A multibagger housing finance stock in 2016-17, it lost 90% value between 2018 and 2022. Learning from past mistakes and rebranding itself as Sammaan Capital, the firm is making a fresh start with private equity funding. Is this the beginning of a turnaround?

Sammaan CapitalYou may know Sammaan Capital as Indiabulls Housing Finance (IBHFL), which was its name before July 2024. (Source: sammaancapital.com)

A downward-trending small-cap housing finance stock that has mostly been in the news for legal issues has suddenly caught the attention of investors. In the last six months, the stock surged 65 per cent, with a 23 per cent rally in the last three trading days of September. Its trading volume skyrocketed as institutional buying took place in this stock. The news of equity capital injection, that too by a foreign institutional investor, made Sammaan Capital a trending stock in the last two months.

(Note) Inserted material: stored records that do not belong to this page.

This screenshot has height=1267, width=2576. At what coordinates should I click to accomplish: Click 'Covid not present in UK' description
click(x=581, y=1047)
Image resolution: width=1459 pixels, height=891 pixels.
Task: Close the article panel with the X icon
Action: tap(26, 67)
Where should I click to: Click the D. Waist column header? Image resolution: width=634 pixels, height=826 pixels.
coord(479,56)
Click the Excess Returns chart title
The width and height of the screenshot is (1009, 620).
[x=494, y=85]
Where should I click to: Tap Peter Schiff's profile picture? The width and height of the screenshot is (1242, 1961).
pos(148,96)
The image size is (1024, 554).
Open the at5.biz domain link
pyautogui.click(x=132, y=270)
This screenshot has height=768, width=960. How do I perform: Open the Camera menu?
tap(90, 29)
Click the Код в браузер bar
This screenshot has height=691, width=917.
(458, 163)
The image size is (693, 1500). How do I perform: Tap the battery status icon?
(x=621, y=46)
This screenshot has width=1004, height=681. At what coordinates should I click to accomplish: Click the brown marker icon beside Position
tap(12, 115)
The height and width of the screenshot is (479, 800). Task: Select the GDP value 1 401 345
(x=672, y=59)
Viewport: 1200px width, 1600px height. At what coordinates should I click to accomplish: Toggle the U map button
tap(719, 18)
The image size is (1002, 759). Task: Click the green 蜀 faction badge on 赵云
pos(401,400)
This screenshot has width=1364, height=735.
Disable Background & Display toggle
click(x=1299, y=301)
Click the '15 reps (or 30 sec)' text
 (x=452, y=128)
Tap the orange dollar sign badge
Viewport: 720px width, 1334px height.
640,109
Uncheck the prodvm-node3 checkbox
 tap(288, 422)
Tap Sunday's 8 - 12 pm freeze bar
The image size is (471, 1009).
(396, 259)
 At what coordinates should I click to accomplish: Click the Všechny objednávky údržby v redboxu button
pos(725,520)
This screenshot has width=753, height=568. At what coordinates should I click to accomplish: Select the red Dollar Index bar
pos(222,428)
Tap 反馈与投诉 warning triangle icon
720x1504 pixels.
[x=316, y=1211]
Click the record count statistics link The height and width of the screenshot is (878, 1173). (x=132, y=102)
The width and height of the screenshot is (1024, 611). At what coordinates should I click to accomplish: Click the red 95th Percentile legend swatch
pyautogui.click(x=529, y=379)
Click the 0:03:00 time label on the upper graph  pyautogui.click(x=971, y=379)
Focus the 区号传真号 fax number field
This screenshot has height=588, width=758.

You may know Sammaan Capital as Indiabulls Housing Finance (IBHFL), which was its name before July 2024. The company fell into firefighting mode after an over Rs 1 lakh crore loan default by Infrastructure Leasing & Financial Services (IL&FS) in 2018 hit the finance sector, especially housing finance companies (HFCs), right where it hurts the most—investor trust. Some HFCs with strong capital backing thrived. But two HFCs–IBHFL and Punjab National Bank Housing Finance (PNB HFL)–began a rundown of loans given to real estate developers.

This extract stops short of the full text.